Wednesday, October 4, 2017

An internship on laziness: lazy unlinking of deoptimized functions

Roughly three months ago, I joined the V8 team (Google Munich) as an intern and since then I’ve been working on the VM’s Deoptimizer — something completely new to me which proved to be an interesting and challenging project. The first part of my internship focused on improving the VM security-wise. The second part focused on performance improvements. Namely, on the removal of a data-structure used for the unlinking of previously deoptimized functions, which was a performance bottleneck during garbage collection. This blog post describes this second part of my internship. I’ll explain how V8 used to unlink deoptimized functions, how we changed this, and what performance improvements were obtained.

Let’s (very) briefly recap the V8 pipeline for a JavaScript function: V8’s interpreter, Ignition, collects profiling information about that function while interpreting it. Once the function becomes hot, this information is passed to V8’s compiler, TurboFan, which generates optimized machine code. When the profiling information is no longer valid — for example because one of the profiled objects gets a different type during runtime — the optimized machine code might become invalid. In that case, V8 needs to deoptimize it.

Source: JavaScript Start-up Performance

Upon optimization, TurboFan generates a code object, i.e. the optimized machine code, for the function under optimization. When this function is invoked the next time, V8 follows the link to optimized code for that function and executes it. Upon deoptimization of this function, we need to unlink the code object in order to make sure that it won’t be executed again. How does that happen?

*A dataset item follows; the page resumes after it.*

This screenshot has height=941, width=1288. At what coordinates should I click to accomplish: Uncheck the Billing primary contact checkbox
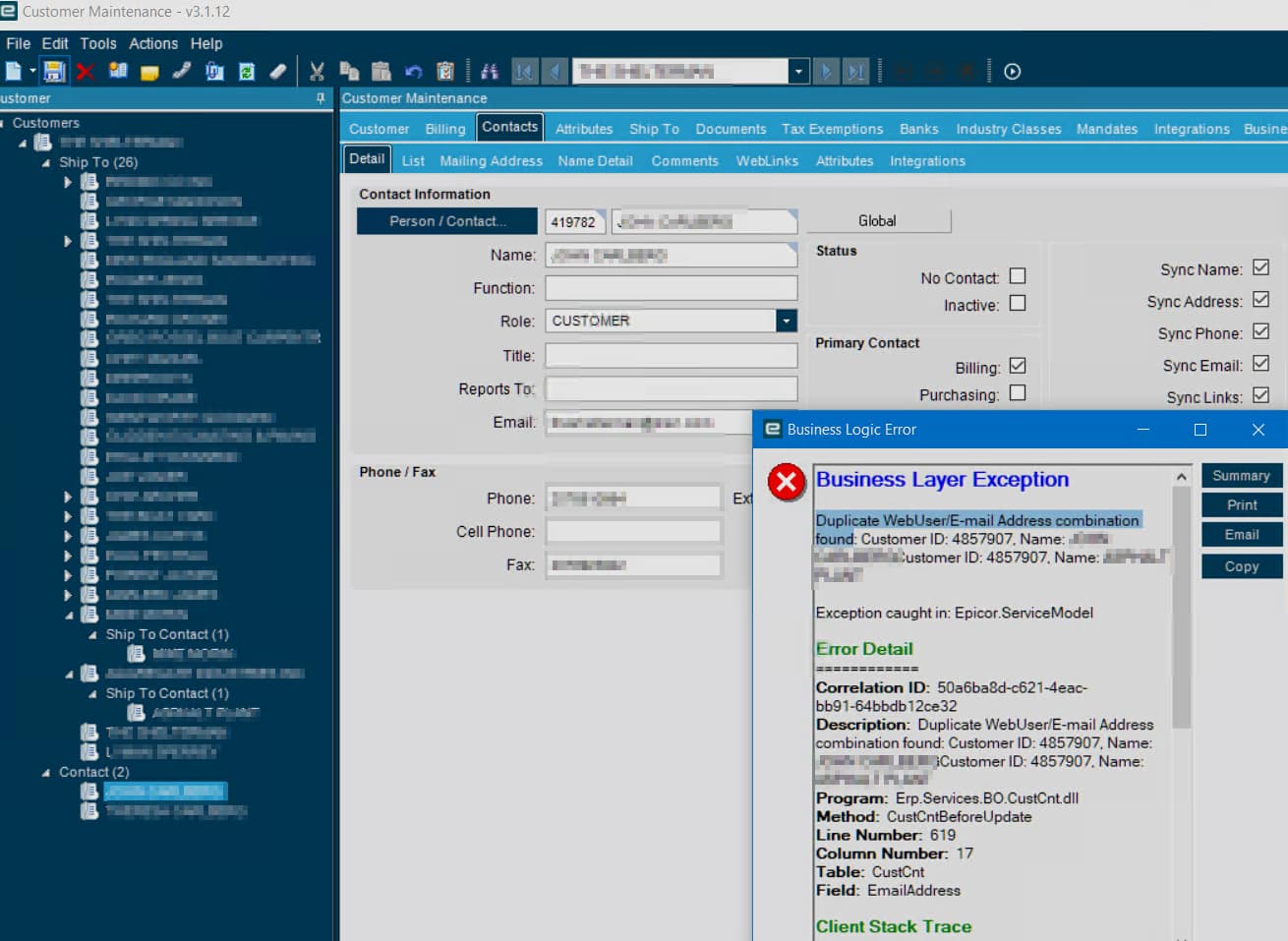click(x=1018, y=366)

For example, in the following code, the function f1 will be invoked many times (always passing an integer as argument). TurboFan then generates machine code for that specific case.

function g() {
  return (i) => i;
}

// Create a closure.
const f1 = g();
// Optimize f1.
for (var i = 0; i < 1000; i++) f1(0);

Each function also has a trampoline to the interpreter — more details in these slides — and will keep a pointer to this trampoline in its SharedFunctionInfo (SFI). This trampoline will be used whenever V8 needs to go back to unoptimized code. Thus, upon deoptimization, triggered by passing an argument of a different type, for example, the Deoptimizer can simply set the code field of the JavaScript function to this trampoline.

Although this seems simple, it forces V8 to keep weak lists of optimized JavaScript functions. This is because it is possible to have different functions pointing to the same optimized code object. We can extend our example as follows, and the functions f1 and f2 both point to the same optimized code.

const f2 = g();
f2(0);

If the function f1 is deoptimized (for example by invoking it with an object of different type {x: 0}) we need to make sure that the invalidated code will not be executed again by invoking f2.

Thus, upon deoptimization, V8 used to iterate over all the optimized JavaScript functions, and would unlink those that pointed to the code object being deoptimized. This iteration in applications with many optimized JavaScript functions became a performance bottleneck. Moreover, other than slowing down deoptimization, V8 used to iterate over these lists upon stop-the-world cycles of garbage collection, making it even worse.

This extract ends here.